All four patients who received pig organs to replace their diseased organs have died, but the researchers involved in these transplants say they will continue to work to improve this alternative source of organs.
Lisa Pisano, the fourth xenotransplant patient and the second to receive a pig kidney, died Sunday. The other three patients died within two months of receiving the transplant.
Pisano received his kidney transplant on April 12. Dr. Robert Montgomery, who led Pisano’s care team at NYU Langone Health, said in a statement that medications supporting Pisano’s blood pressure caused his kidney to fail, and it had to be removed on May 29. Pisano was on dialysis until his death.
Pisano, 54, of New Jersey, also has an LVAD heart pump attached to support his weakened organs and was in very poor health when he agreed to the experimental double surgery in April.

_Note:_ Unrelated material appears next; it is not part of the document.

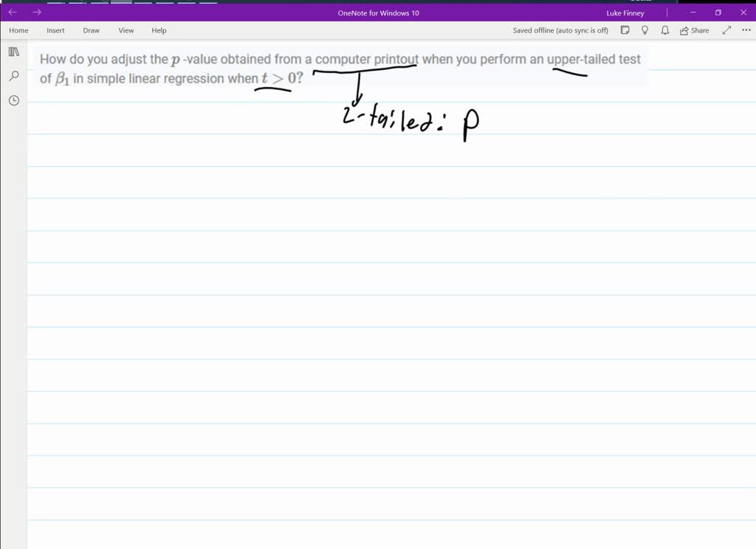Open the View menu
756x549 pixels.
pos(126,30)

Researchers have been trying for years to edit the genes of animals to make them more suitable for organ transplants.
More than 100,000 Americans are waiting for organ donations, which usually come after a tragedy has happened to another family member, and many, like Pisano, never qualify for a transplant waiting list because they are too sick or deemed ineligible.
The hope is that pigs, whose organs have been gene-edited to make them less likely to be rejected by the human immune system, could be used to replace human organs, but for decades animal research has faced repeated problems and progress has been painfully slow.
The first clinical trials of pig organs in humans — two heart transplants at the University of Maryland in 2022 and 2023, and a kidney transplant at Massachusetts General Hospital, NYU Pisano in April — were supposed to jumpstart the field. But no patients who received pig organs survived more than two months.
Still, the researchers are committed to continuing their research.
“Lisa’s contributions to medicine, surgery and xenotransplantation cannot be overstated,” said Montgomery, director of the New York University Langone Transplant Institute. “Her courage gave hope to thousands of people living with end-stage renal and heart failure that they may soon benefit from a replacement organ supply.”